> [Data shown]
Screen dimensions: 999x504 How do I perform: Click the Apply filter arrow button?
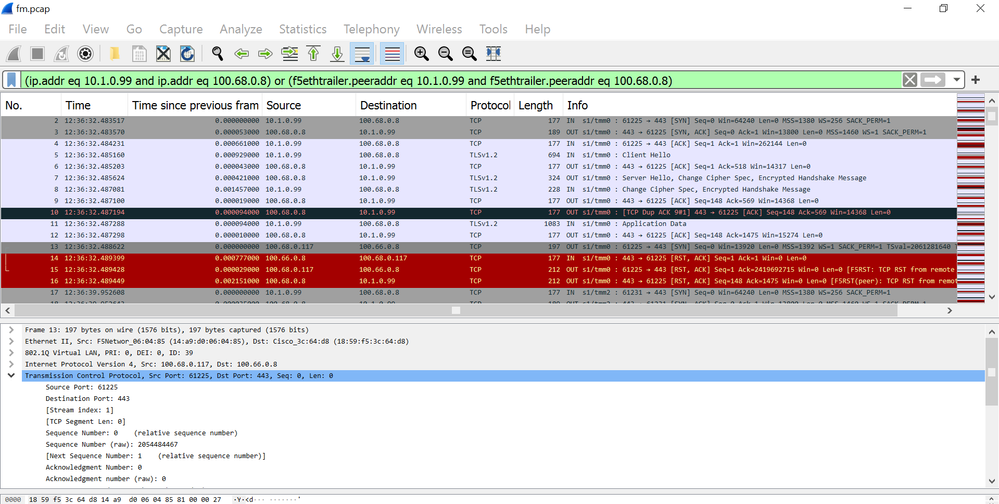(933, 80)
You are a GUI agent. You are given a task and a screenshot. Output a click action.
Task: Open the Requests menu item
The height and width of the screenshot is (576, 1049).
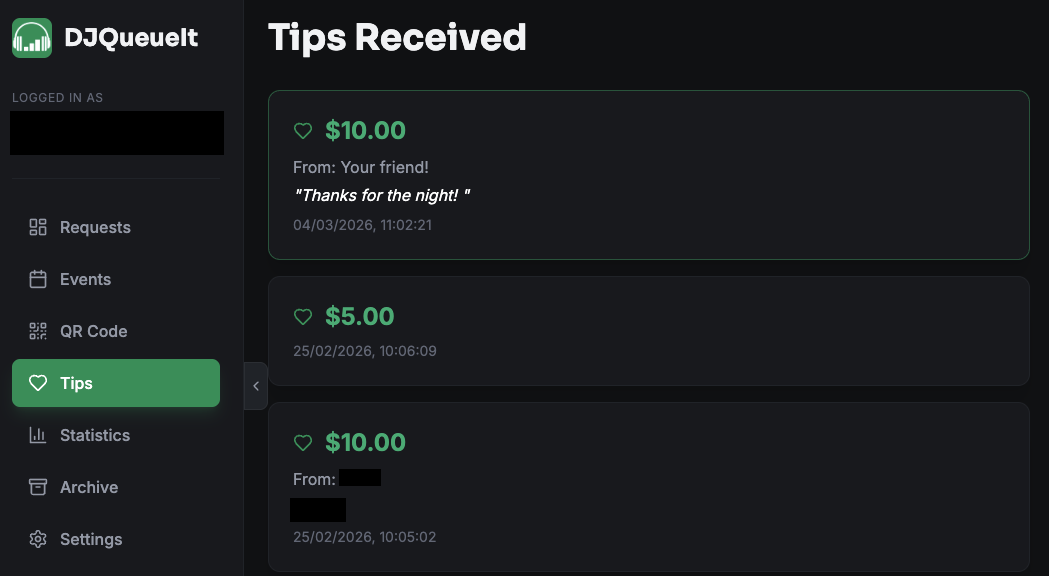click(x=95, y=227)
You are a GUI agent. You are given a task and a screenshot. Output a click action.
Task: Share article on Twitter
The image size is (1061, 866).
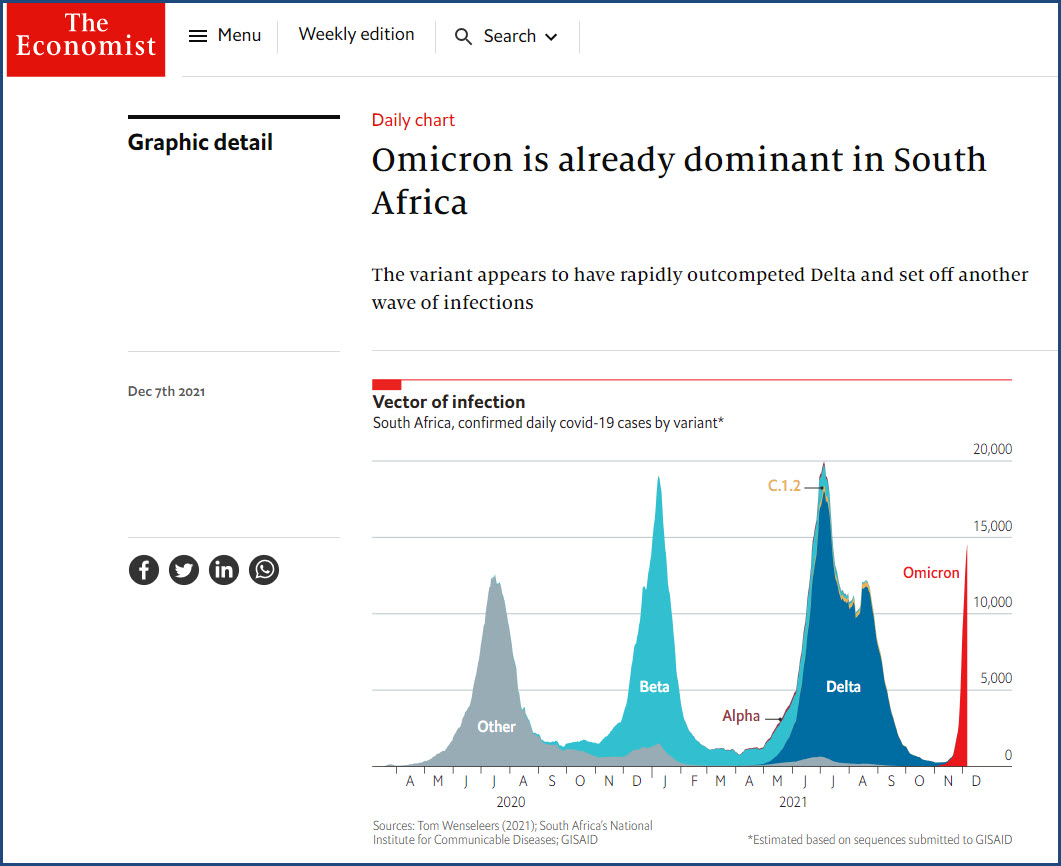184,570
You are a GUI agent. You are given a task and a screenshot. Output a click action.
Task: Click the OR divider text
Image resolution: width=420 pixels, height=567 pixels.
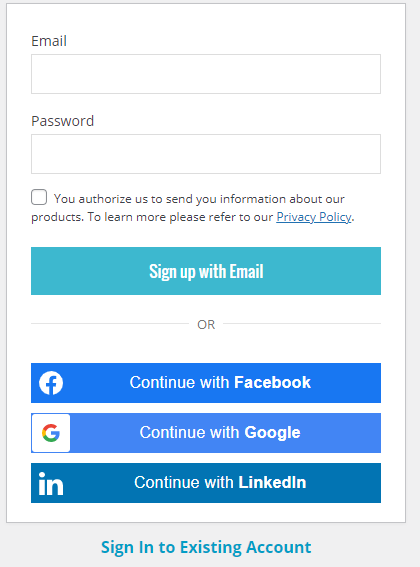click(206, 325)
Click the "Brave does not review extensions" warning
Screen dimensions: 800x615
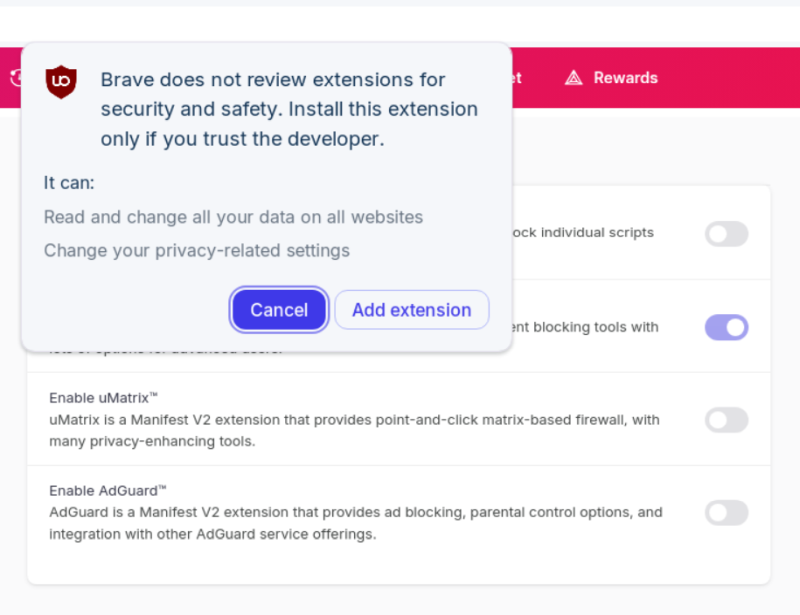coord(289,109)
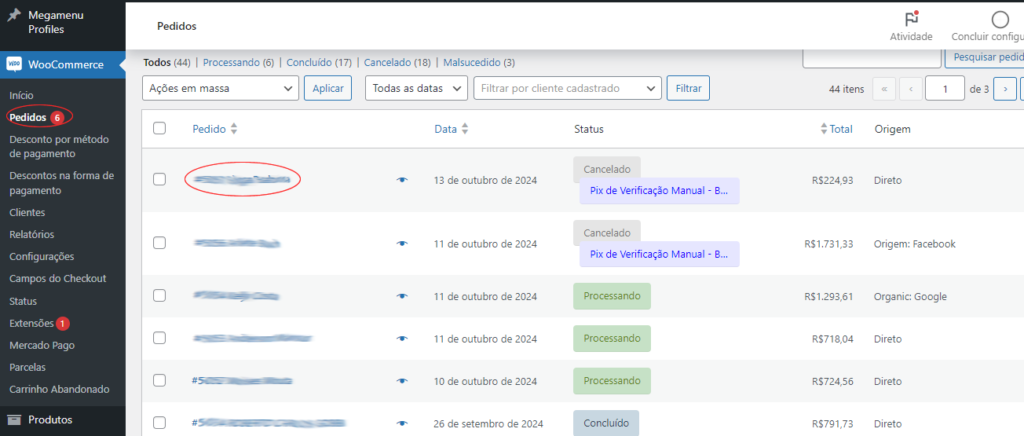This screenshot has height=436, width=1024.
Task: Sort orders by the Total column
Action: (838, 129)
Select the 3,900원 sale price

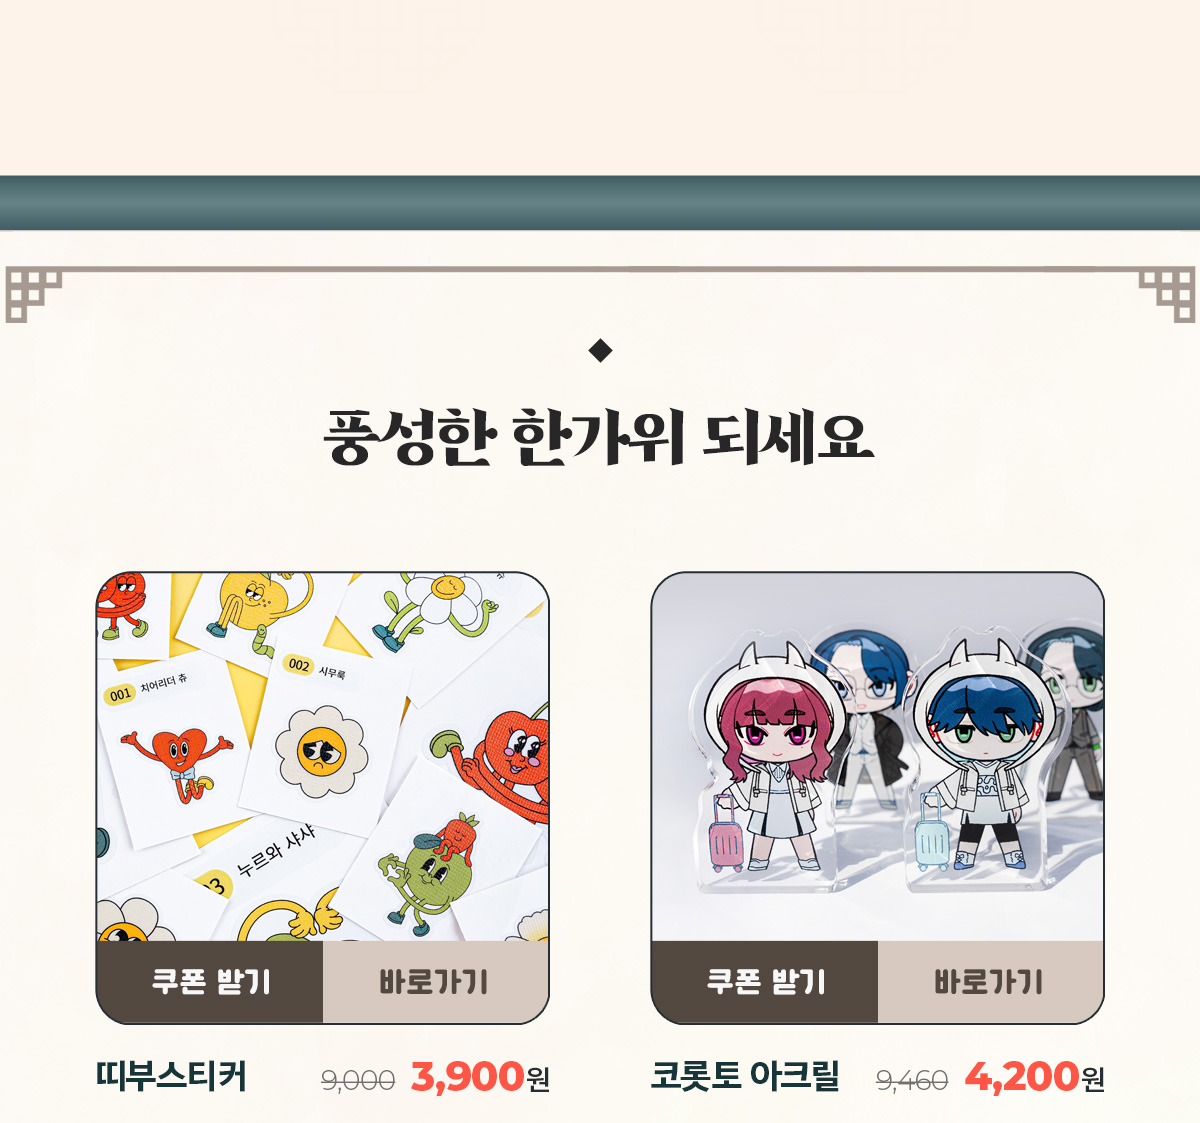click(x=480, y=1077)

> [Required action]
Produce a verbatim copy of every entry, excluding pictures.

> [Reply]
Screen dimensions: 999x504 How do I perform: Click the Apply filter arrow button?
(933, 80)
You are a GUI agent. You are given a task and a screenshot. Output a click action.
Task: Open the Requests menu item
The height and width of the screenshot is (576, 1049).
click(x=95, y=227)
You are a GUI agent. You are given a task and a screenshot. Output a click action.
Task: Share article on Twitter
The image size is (1061, 866).
184,570
You are a GUI agent. You are given a task and a screenshot. Output a click action.
Task: Click the OR divider text
Image resolution: width=420 pixels, height=567 pixels.
click(206, 325)
Click the "Brave does not review extensions" warning
Screen dimensions: 800x615
coord(289,109)
This screenshot has height=436, width=1024.
Task: Sort orders by the Total column
Action: (838, 129)
Select the 3,900원 sale price

click(x=480, y=1077)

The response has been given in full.